- [Written problem]: Copy out the items word for word, starting at the line containing "Task: Switch to the Authorization tab" and ending at the line containing "Instruction: Show the Retweets list", with both of those lines included. Omit the pictures.

- [Data shown]:
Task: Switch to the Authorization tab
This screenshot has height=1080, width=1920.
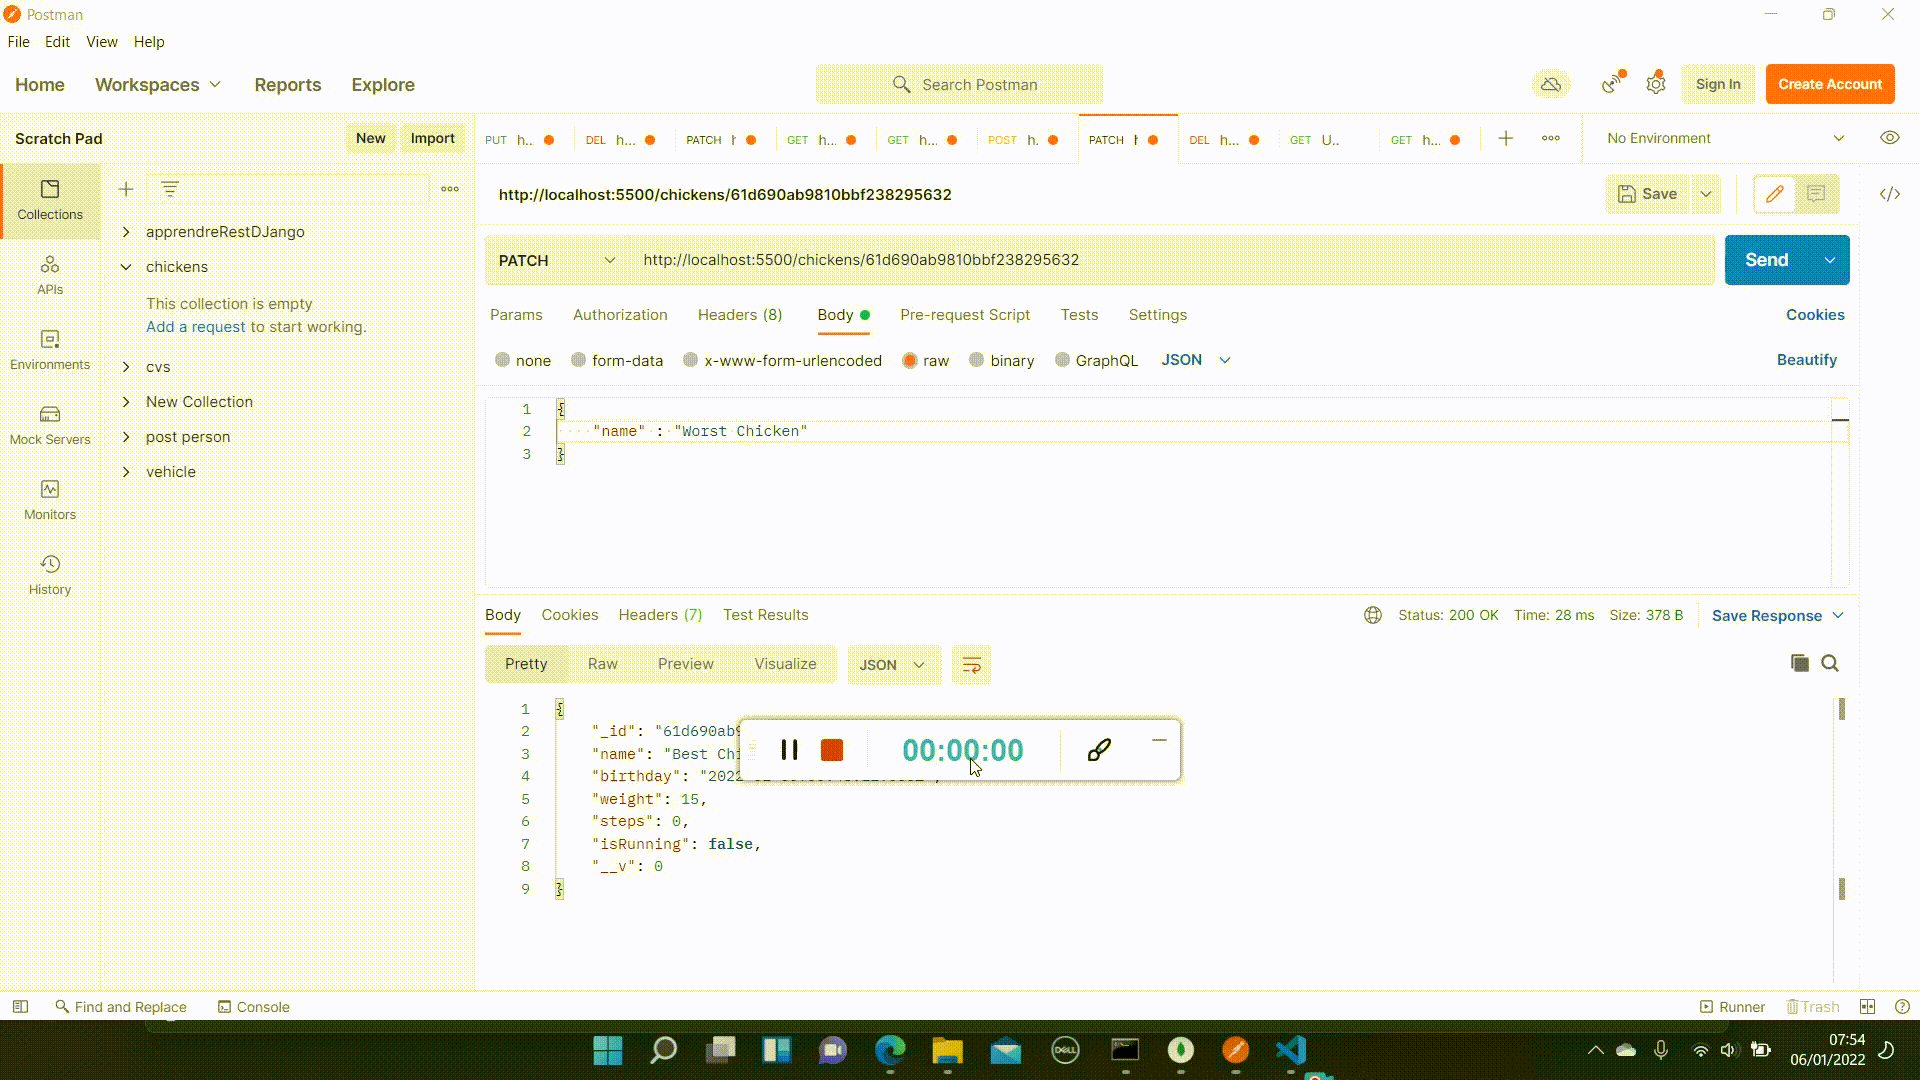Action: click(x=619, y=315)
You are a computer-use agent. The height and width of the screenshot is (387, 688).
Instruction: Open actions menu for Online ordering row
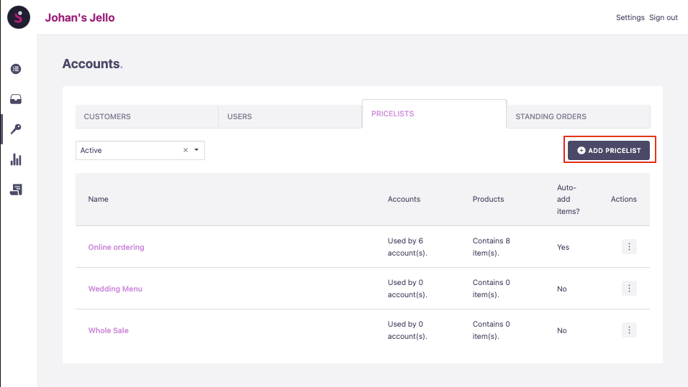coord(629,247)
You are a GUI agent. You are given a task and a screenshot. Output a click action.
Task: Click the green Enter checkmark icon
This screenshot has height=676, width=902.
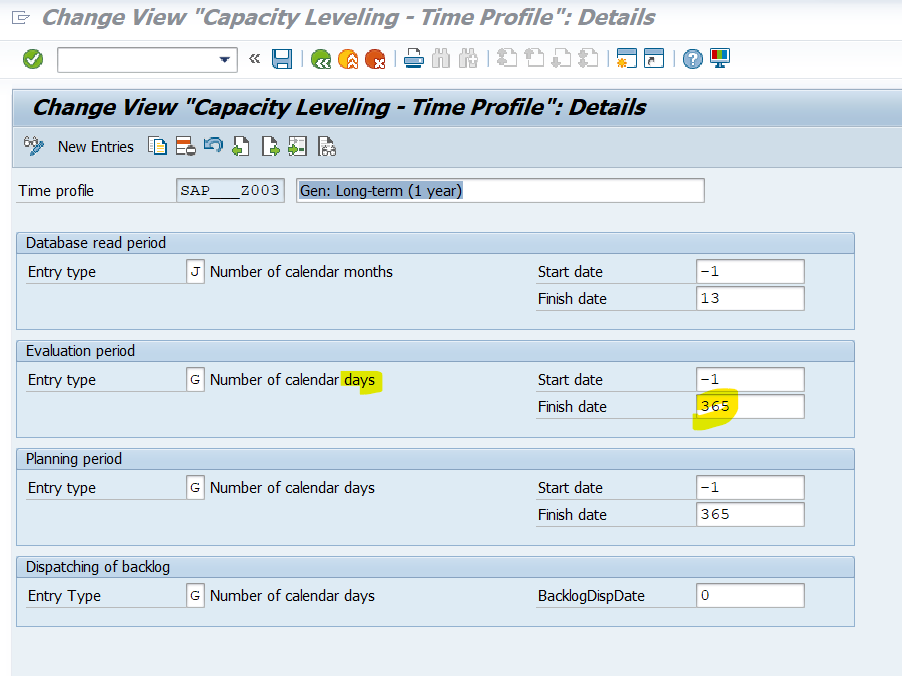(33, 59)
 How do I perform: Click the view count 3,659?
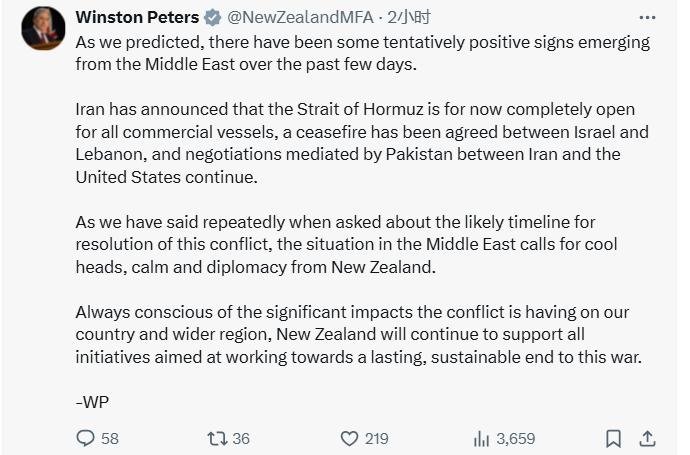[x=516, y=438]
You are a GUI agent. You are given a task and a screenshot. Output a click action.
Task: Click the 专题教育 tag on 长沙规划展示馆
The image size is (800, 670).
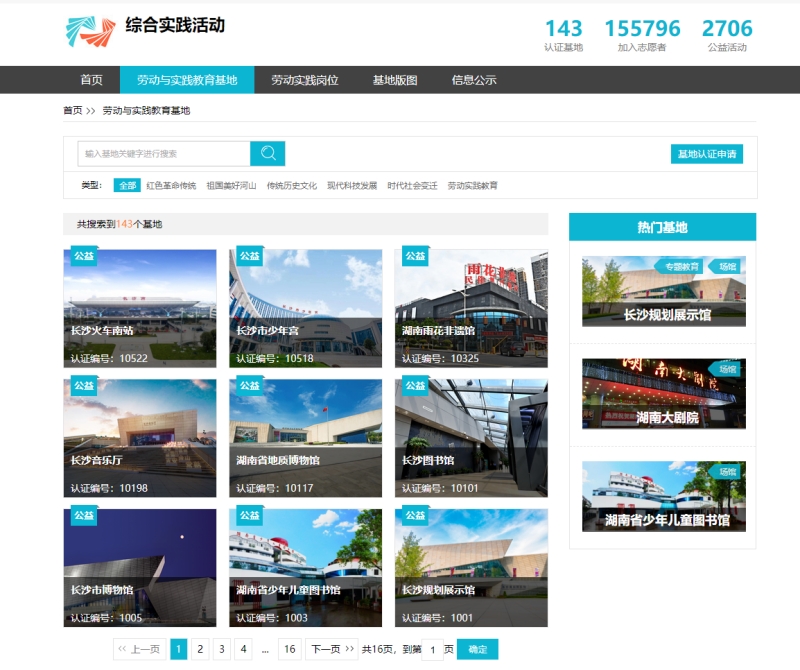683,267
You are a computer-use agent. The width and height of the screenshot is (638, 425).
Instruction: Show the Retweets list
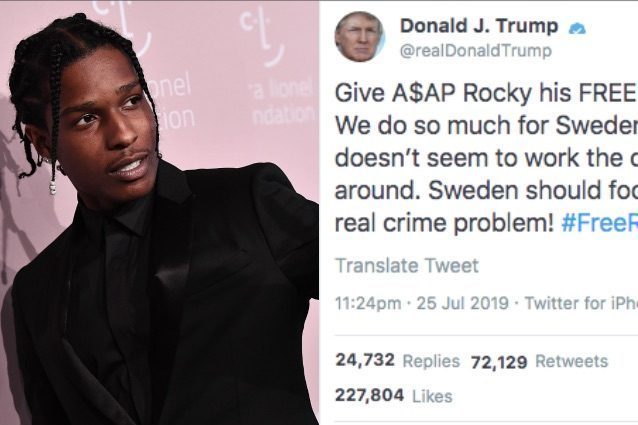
* * *
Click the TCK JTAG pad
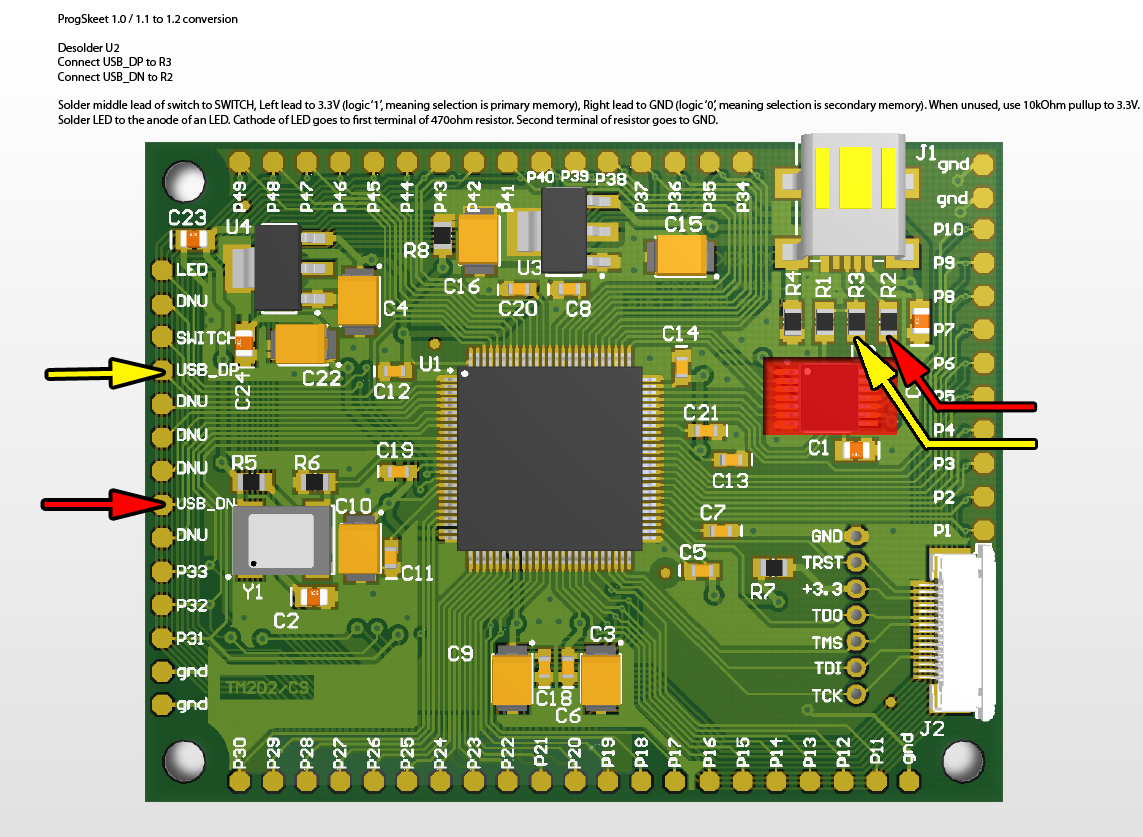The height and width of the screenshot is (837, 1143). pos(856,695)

- [Result below]:
Task: Switch to the Authorization tab
This screenshot has height=1080, width=1920.
Action: click(x=619, y=315)
You are a computer-use agent. The height and width of the screenshot is (387, 688).
Instruction: Open actions menu for Online ordering row
coord(629,247)
You are a GUI agent. You are given a task and a screenshot. Output a click action.
Task: Click the green Enter checkmark icon
This screenshot has height=676, width=902.
(33, 59)
 How do I perform: Click the view count 3,659?
[x=516, y=438]
You are a GUI agent. You are given a task and a screenshot. Output a click action.
Task: Click the 专题教育 tag on 长沙规划展示馆
The image size is (800, 670).
683,267
You are a computer-use agent. The width and height of the screenshot is (638, 425).
Instruction: Show the Retweets list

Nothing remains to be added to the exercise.